# Monitor AI traffic to your docs

import { Aside, Steps } from '@astrojs/starlight/components';

This guide shows you how to measure the AI traffic reaching your documentation. You identify AI crawlers in your access data and track human visitors who arrive from AI answer engines. The techniques are tool-agnostic and work with most hosting and analytics stacks.

## Goal

Produce a repeatable view of:

- Which AI bots fetch your documentation, and how often.
- Which pages they fetch most.
- How many human visitors arrive from AI products such as ChatGPT and Perplexity.

## Prerequisites

- Access to one source of traffic data: raw server or access logs, a CDN or edge dashboard, or a web analytics tool.
- The user-agent tokens you want to track. See [Identify AI bots and crawlers](/guides/ai-traffic/identify-bots/).
- For verification, the ability to check source IP addresses against published ranges or reverse DNS.

## Choose where to measure

Each data source captures a different slice of traffic. Pick the one that matches what you need.

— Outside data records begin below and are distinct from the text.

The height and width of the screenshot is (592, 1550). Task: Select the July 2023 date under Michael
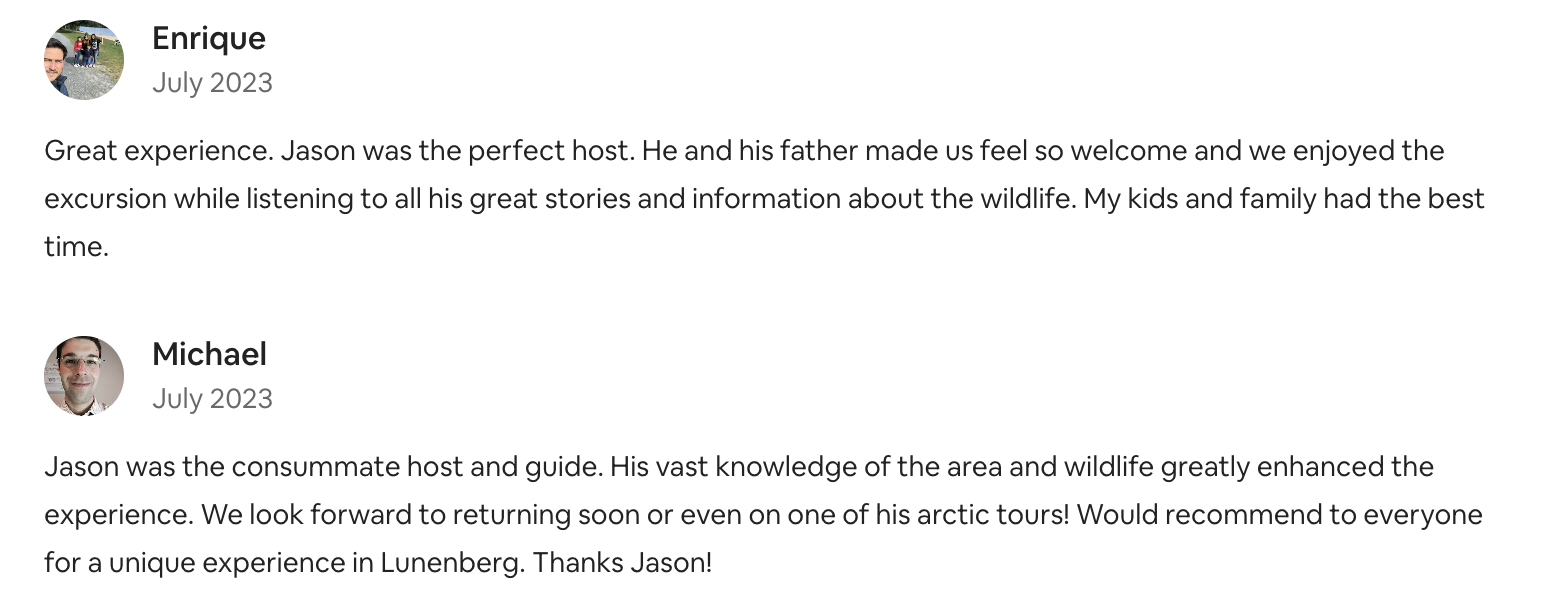pyautogui.click(x=212, y=398)
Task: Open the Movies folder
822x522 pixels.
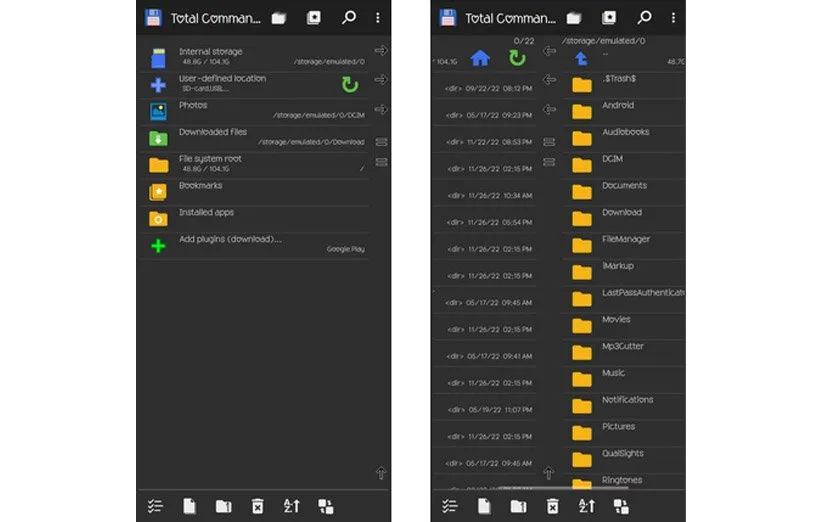Action: click(x=616, y=320)
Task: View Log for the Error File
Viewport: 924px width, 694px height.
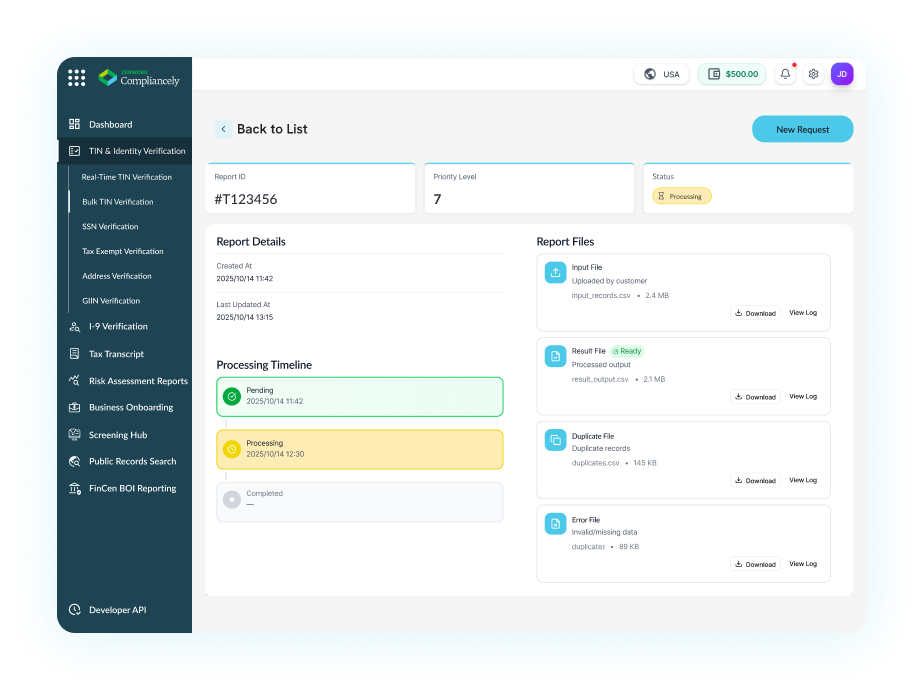Action: 802,564
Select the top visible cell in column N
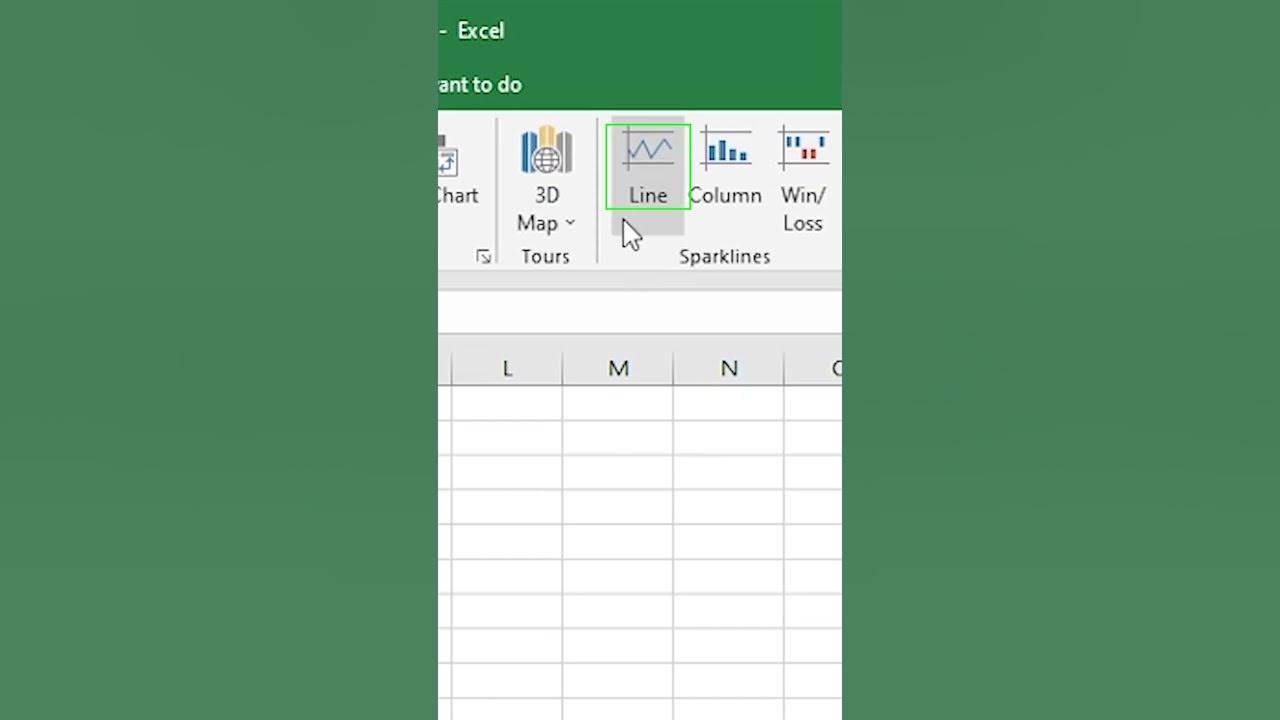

| Source | Captures | Best for |
|--------|----------|----------|
| Server and access logs | Every request, including bots that run no JavaScript | Complete crawler visibility |
| CDN and edge analytics | Requests at the network edge, often with built-in bot labels | Sites behind a CDN that want low-effort dashboards |
| Web analytics (such as GA4) | Human visits that execute JavaScript | AI referral traffic from real users |

<Aside type="caution">
Most AI crawlers do not execute JavaScript, so they never appear in client-side web analytics. To see crawlers, you need server logs or edge data. Use web analytics for human referral traffic, not for bot activity.
</Aside>

## Measure AI crawlers in server logs

Server logs record the user agent and source IP of every request, which makes them the most complete source for crawler activity.

<Steps>

1. Confirm your access logs include the user-agent field. Common web servers log it by default in the combined log format.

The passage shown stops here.